Bir gün, arkadaşlarından biri, ona bir teklifte bulundu. 

"Orçun, biz seninle tanışmak istiyoruz. Neden bir gün buluşmayalım?" 

Orçun, bu teklifi duyunca heyecanlandı. Arkadaşlarıyla tanışmak, onun için büyük bir fırsattı. Ama aynı zamanda korkuyordu da. 

Ya onlar, onu beğenmezlerse? 

Ya onlar, onunla alay ederlerse? 

Ya onlar, onunla arkadaş olmak istemezlerse? 


Orçun, bu sorularla boğuşurken, arkadaşları onu cesaretlendirdi. 

"Orçun, seni çok seviyoruz. Seninle tanışmak istiyoruz. Lütfen gel. Biz seni bekliyoruz." 
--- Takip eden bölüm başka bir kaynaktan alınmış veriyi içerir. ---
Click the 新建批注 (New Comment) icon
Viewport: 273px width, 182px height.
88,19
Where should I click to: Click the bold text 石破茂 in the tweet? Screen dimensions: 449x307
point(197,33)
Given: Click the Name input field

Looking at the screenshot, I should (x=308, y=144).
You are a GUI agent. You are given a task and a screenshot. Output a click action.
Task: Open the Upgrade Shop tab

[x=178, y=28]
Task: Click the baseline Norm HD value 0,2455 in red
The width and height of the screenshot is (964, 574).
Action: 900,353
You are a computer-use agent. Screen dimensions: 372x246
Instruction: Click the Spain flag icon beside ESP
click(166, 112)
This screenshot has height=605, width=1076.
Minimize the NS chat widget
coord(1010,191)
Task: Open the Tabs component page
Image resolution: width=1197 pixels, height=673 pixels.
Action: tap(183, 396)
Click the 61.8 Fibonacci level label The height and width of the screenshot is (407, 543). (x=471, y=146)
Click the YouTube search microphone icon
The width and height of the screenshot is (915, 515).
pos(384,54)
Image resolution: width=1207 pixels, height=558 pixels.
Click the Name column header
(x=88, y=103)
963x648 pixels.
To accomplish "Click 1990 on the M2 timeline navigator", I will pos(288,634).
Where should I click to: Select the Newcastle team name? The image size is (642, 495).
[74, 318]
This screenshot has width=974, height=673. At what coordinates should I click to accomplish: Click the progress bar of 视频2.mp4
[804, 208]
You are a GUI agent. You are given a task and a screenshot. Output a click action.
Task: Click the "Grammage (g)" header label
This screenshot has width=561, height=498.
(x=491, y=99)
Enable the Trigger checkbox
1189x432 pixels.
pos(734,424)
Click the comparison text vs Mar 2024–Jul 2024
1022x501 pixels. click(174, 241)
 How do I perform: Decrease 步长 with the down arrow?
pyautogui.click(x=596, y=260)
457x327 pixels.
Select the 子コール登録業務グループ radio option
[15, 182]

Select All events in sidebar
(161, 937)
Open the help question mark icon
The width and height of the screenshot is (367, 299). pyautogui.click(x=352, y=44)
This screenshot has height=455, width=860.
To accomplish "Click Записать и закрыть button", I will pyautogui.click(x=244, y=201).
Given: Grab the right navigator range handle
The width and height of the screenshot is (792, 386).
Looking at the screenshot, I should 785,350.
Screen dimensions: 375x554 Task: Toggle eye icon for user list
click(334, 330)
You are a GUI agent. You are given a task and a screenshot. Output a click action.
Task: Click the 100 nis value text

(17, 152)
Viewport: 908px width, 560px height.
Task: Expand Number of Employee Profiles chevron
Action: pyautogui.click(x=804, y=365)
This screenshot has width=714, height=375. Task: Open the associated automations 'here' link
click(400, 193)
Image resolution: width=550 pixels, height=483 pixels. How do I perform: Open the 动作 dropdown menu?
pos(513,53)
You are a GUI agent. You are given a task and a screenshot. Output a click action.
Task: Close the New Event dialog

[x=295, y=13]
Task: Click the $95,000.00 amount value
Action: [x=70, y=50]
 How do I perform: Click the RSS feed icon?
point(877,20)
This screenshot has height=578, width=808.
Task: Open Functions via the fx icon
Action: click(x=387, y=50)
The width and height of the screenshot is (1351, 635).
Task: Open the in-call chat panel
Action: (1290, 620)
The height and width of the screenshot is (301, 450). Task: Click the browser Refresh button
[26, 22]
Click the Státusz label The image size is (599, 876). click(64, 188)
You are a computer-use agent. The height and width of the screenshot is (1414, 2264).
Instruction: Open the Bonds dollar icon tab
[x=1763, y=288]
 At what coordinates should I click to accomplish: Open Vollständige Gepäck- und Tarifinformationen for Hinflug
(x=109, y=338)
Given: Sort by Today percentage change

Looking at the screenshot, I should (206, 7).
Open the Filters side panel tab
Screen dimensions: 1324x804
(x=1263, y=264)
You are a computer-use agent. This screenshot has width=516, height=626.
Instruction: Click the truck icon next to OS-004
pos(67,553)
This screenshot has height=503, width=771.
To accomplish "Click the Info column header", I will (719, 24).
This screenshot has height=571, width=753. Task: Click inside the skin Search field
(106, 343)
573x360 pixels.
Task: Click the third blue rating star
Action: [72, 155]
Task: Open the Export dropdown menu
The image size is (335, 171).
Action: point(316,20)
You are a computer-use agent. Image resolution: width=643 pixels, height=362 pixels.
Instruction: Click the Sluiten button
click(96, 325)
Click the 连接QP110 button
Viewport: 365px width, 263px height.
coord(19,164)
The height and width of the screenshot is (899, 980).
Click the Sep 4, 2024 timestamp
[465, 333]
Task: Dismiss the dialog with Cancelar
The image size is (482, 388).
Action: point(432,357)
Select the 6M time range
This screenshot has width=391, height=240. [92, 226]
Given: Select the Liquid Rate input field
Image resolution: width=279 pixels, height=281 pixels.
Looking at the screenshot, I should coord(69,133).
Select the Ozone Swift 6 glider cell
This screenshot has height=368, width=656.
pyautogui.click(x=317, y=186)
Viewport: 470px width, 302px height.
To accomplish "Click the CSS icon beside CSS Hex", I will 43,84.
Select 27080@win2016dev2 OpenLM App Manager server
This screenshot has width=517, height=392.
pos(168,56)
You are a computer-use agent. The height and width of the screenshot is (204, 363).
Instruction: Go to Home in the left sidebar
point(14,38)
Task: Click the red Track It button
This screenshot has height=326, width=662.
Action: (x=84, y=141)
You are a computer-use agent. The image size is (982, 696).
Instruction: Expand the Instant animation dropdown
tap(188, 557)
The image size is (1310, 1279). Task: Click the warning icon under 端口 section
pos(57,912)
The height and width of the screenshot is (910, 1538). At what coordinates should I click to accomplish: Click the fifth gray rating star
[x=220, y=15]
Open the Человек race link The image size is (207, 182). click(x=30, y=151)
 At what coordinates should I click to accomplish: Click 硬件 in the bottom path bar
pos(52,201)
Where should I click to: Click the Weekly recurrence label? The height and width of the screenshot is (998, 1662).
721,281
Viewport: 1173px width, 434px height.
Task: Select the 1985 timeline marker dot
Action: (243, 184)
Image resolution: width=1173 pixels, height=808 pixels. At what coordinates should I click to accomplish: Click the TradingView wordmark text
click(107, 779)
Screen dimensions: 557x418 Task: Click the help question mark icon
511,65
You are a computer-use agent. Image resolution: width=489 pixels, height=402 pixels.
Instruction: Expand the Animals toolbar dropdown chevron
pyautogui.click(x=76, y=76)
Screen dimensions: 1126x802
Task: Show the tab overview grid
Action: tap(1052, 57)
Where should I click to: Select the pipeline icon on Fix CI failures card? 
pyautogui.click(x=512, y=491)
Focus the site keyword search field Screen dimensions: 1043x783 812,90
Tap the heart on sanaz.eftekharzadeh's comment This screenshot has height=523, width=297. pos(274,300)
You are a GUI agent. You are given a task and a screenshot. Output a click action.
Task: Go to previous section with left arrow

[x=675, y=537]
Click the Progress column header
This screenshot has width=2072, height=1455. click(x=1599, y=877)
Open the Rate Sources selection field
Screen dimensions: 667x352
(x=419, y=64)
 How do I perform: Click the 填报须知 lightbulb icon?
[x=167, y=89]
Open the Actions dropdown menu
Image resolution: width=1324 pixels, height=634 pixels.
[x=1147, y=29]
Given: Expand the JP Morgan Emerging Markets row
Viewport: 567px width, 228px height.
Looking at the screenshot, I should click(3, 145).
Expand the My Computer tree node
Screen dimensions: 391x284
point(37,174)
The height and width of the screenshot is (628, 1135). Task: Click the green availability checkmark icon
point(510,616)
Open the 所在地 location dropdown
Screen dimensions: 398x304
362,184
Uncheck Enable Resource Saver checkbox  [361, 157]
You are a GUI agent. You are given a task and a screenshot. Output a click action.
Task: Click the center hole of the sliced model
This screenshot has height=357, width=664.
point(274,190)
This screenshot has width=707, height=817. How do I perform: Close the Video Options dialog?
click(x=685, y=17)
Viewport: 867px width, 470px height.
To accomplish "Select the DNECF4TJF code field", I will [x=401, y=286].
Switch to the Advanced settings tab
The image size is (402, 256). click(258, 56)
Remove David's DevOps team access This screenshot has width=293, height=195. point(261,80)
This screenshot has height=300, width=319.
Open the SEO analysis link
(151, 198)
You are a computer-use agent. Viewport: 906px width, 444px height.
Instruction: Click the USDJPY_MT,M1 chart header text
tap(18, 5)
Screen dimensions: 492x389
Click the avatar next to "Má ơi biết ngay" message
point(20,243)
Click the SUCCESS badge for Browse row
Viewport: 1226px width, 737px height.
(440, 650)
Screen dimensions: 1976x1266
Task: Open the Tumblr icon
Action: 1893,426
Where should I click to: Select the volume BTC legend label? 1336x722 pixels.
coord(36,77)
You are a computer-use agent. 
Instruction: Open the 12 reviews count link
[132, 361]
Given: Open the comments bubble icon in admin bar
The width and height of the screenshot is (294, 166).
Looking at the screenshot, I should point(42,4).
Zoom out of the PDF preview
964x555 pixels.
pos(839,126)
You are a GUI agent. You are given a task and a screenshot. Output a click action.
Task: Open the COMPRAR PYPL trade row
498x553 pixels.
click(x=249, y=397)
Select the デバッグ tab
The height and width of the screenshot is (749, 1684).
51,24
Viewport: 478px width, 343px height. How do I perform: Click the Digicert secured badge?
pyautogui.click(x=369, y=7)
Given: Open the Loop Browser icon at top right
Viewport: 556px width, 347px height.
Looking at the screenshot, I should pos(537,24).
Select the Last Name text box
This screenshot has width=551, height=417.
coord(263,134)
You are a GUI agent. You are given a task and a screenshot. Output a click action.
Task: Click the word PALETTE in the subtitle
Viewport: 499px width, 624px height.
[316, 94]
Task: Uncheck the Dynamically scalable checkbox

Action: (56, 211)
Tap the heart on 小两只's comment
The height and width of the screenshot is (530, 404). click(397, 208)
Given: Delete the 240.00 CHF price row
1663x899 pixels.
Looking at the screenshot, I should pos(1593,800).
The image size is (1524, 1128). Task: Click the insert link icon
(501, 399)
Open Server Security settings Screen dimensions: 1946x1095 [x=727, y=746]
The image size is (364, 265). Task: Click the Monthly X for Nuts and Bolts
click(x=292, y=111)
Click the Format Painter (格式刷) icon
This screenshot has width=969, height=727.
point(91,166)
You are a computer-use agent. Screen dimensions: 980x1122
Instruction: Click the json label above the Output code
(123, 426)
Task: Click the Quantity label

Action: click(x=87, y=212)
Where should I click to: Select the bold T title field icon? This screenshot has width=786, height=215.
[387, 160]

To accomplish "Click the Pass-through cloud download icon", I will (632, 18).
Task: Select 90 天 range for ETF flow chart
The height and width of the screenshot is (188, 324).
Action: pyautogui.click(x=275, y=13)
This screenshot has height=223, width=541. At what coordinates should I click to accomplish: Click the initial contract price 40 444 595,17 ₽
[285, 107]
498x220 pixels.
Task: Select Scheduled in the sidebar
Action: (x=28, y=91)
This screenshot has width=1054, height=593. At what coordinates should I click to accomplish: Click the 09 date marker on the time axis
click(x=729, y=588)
Orçun, arkadaşlarının ısrarına dayanamadı. Onlara, buluşmaya geleceğini söyledi. Arkadaşları, ona buluşma yeri ve saati verdi. 


Orçun, bilgisayarını kapattı ve hazırlanmaya başladı. 

Babasının ona aldığı bilgisayarla hayatı tamamen değişmişti.